Collected data
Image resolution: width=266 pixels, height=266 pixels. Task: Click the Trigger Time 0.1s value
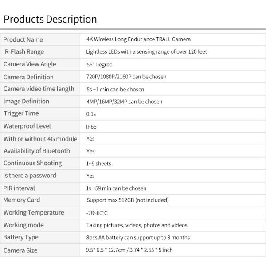coord(91,114)
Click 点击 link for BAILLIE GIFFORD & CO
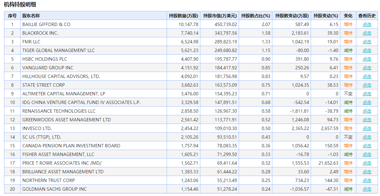The image size is (380, 196). coord(367,25)
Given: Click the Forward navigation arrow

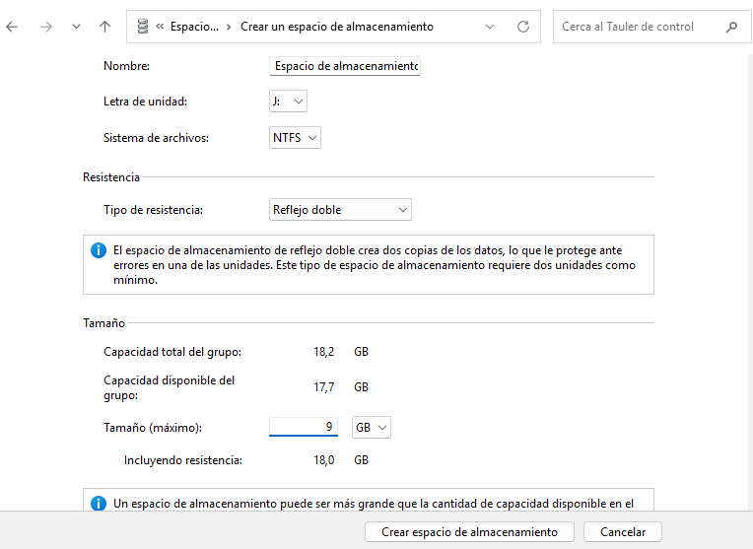Looking at the screenshot, I should point(45,27).
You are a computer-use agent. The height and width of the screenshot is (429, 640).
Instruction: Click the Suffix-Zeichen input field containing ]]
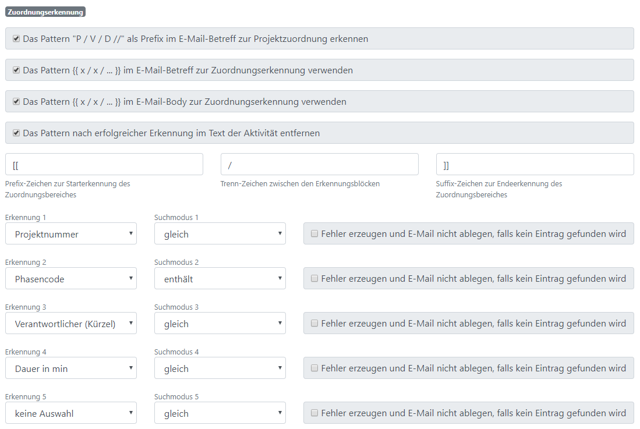pyautogui.click(x=535, y=164)
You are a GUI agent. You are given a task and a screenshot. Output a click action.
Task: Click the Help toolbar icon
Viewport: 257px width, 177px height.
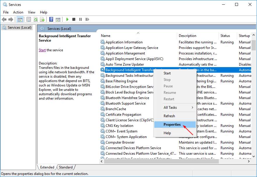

§ **Exercise**
Could you please write out the entries exactly as they are, with every picture left out?

§ **Result of the exercise**
Image resolution: width=266 pixels, height=266 pixels. Task: Click the Trigger Time 0.1s value
coord(91,114)
Click 点击 link for BAILLIE GIFFORD & CO
The image size is (380, 196). coord(367,25)
Given: Click the Forward navigation arrow

Looking at the screenshot, I should point(45,27).
You are a computer-use agent. The height and width of the screenshot is (429, 640).
Instruction: Click the Suffix-Zeichen input field containing ]]
pyautogui.click(x=535, y=164)
You are a GUI agent. You are given a task and a screenshot. Output a click action.
Task: Click the Help toolbar icon
Viewport: 257px width, 177px height.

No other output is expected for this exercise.